What is asked: In the lines from the one containing "Image resolution: width=2209" through the one containing "(x=17, y=249)", swap "left sidebar" for "navigation panel" and write out only those lines, otherwise unchanged. Omit the pictures.

Material for the task:
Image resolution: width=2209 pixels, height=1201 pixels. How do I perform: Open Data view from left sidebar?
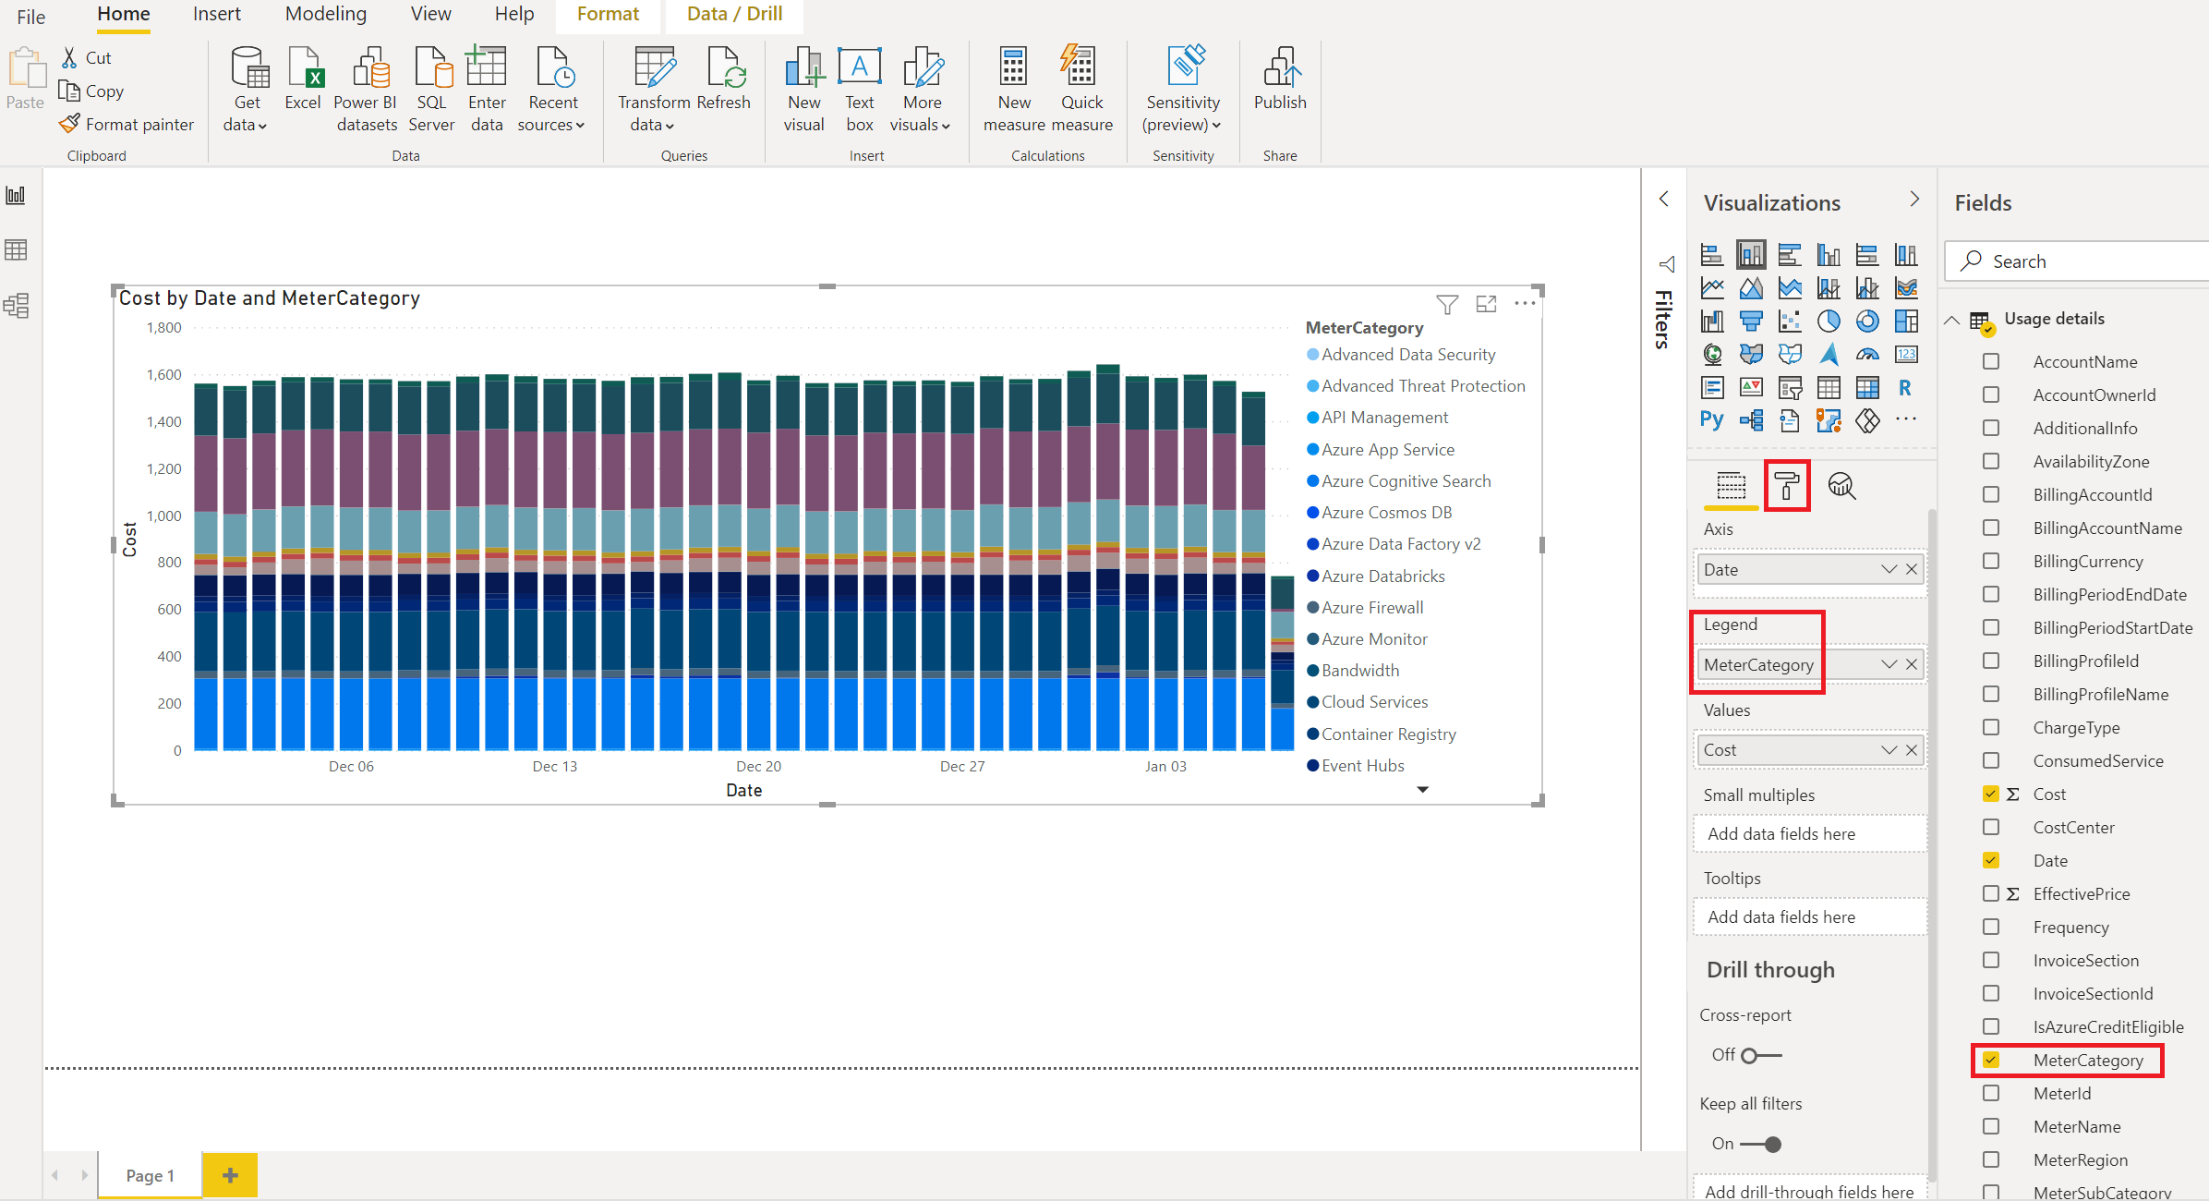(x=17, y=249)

---

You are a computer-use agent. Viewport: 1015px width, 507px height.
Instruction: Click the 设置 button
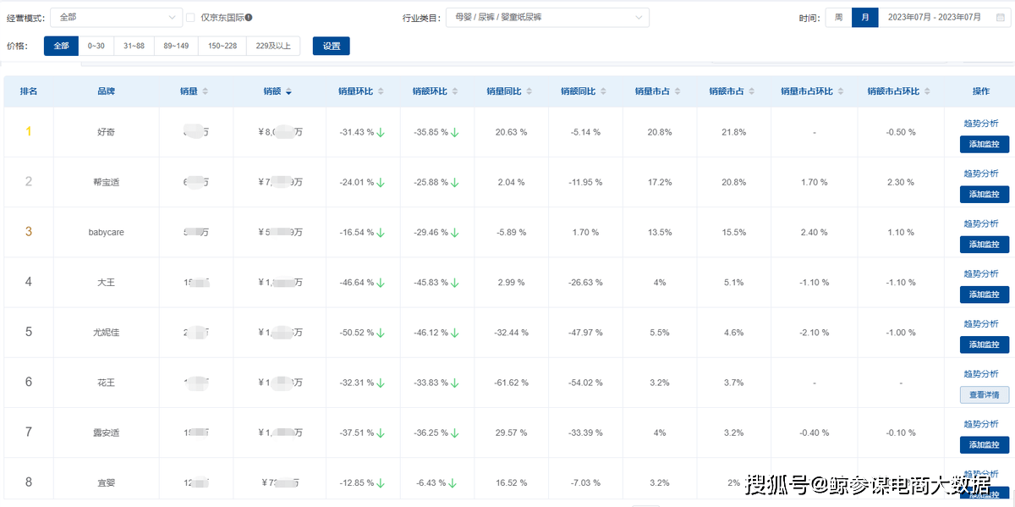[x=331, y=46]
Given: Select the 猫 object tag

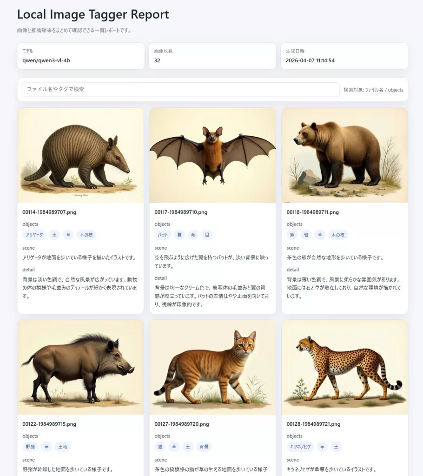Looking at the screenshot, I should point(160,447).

Full response:
Image resolution: width=2209 pixels, height=1201 pixels. How do I perform: Open Data view from navigation panel?
(x=17, y=249)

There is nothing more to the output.